Date of Award

January 2019

Document Type

Thesis

Degree Name

Medical Doctor (MD)

Department

Medicine

First Advisor

Henry S. Park

Second Advisor

Zain A. Husain

Abstract

Hypothesis/Specific Aims:

There is a paucity of pathologic neck dissection data in oropharyngeal carcinoma (OPC), particularly in the modern era, due to the rise in definitive chemoradiation. Additionally, most of these studies do not address human papillomavirus (HPV) status, which has a tendency for further nodal spread; therefore, the natural course of nodal spread in HPV-associated OPC is unclear. We sought to evaluate nodal disease in the context of de-intensification radiation therapy regimens to determine if it is safe and appropriate for clinical trials to take place.

Methods:

Using a retrospective database, we reviewed the records of patients with OPSCC who underwent neck dissection from 2010 to 2016. Patients were included if they had OPSCC with surgery as primary treatment, no previous diagnosis of head and neck cancer, a neck dissection, and no previous curative oncologic treatment.

Results:

In the first part of our study, we determined that there is a 5.3% rate of level IB involvement in HPV+ OPSCC and a 0% rate of occult level IB involvement in cT1-2N0-2b OPSCC per the American Joint Committee on Cancer 7th Edition (AJCC 7).

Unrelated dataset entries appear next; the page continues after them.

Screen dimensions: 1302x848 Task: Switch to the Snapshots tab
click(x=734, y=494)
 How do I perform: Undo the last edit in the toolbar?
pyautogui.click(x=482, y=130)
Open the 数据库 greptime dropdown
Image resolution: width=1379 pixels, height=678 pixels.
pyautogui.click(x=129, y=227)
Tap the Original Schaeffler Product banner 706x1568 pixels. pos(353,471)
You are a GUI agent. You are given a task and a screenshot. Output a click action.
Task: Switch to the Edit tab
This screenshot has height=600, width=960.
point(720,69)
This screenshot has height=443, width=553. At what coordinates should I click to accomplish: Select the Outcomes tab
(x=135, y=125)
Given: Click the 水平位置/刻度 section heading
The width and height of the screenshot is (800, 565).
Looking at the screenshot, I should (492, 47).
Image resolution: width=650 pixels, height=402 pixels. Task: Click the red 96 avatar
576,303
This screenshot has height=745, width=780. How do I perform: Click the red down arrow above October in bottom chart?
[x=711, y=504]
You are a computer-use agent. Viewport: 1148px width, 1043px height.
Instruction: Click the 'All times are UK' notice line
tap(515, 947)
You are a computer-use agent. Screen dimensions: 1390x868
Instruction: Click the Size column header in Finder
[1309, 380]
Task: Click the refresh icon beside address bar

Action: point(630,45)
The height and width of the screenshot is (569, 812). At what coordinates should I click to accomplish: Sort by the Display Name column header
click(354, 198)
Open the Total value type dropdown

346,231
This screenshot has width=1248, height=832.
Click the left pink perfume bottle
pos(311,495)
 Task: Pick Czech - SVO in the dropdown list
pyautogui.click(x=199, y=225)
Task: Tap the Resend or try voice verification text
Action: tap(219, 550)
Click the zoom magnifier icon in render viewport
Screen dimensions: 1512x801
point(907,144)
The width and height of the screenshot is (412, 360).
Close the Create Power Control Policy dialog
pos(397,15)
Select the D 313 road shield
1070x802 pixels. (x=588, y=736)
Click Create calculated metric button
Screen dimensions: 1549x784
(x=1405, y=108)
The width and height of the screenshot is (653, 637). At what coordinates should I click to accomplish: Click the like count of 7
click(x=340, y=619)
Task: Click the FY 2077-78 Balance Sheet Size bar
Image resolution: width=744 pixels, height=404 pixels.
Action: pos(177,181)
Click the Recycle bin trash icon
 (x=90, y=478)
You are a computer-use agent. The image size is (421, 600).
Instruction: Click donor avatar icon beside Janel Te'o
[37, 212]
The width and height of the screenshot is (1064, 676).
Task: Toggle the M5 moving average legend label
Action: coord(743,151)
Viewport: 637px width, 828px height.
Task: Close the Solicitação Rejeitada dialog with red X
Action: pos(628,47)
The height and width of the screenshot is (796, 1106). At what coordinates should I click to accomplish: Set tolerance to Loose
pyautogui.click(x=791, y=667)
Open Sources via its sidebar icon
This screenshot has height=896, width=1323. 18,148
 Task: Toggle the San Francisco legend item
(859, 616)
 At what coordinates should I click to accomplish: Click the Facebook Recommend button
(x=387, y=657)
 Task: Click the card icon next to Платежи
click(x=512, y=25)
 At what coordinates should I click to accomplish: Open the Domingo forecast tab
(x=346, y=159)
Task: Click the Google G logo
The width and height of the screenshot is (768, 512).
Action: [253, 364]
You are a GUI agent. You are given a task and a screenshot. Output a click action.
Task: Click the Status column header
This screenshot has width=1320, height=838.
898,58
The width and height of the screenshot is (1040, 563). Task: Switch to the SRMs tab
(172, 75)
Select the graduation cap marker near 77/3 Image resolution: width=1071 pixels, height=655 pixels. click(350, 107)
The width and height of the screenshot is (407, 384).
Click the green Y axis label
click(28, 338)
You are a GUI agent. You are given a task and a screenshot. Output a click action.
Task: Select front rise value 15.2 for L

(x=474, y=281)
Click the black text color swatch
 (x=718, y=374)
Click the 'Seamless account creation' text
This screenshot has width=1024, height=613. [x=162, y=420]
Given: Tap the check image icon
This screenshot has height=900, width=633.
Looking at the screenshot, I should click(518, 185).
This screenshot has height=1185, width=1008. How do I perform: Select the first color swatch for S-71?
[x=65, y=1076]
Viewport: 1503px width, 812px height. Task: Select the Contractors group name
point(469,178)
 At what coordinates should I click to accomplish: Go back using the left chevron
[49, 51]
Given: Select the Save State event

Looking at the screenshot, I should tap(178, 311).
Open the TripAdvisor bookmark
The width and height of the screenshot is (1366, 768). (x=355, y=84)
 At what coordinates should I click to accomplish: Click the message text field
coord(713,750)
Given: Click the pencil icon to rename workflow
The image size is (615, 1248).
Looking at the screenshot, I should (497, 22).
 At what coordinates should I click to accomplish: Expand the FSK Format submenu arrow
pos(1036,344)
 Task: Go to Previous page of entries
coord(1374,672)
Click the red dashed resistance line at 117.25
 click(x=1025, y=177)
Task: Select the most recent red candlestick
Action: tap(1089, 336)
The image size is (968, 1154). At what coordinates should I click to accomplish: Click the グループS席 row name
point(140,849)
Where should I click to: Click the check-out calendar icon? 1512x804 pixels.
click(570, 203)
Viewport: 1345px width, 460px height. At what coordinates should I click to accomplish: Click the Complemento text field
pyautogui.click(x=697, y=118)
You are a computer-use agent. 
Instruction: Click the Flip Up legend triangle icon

In the second part of our study, 43% of patients had an increase in pathologic node number relative to that predicted on imaging; in 21 patients (21%), occult nodal disease was found on neck dissection in an additional nodal station beyond what was predicted on pre-operative imaging. Based on these imaging and pathologic nodal patterns, if an approach using coverage of involved nodes as well as the next uninvolved nodal echelon were used, all pathologic sites of disease would be covered in 97% of the patients in this study. In the third part of our study, we determined that distant metastasis was the predominant mechanism of failure in HPV+ OPSCC with ≥5 involved lymph nodes; conversely, patients with <5 involved lymph nodes had low rates of locoregional recurrence, distant metastasis, and death.

Conclusions:

Our work has 1) led to changes in the way radiation therapy is delivered to level IB at Yale-New Haven Hospital, 2) has laid the groundwork for HPV+ OPSCC submandibular sparing clinical trials, 3) demonstrated biologic feasibility of a volume de-escalation trial in HPV+ OPSCC, and 4) identified a subset of patients with < 5 involved lymph nodes that have the lowest risk of recurrence (locoregional or distant) that are ideal for de-intensification treatment and trials.

Comments

This thesis is restricted to Yale network users only. This thesis is permanently embargoed from public release.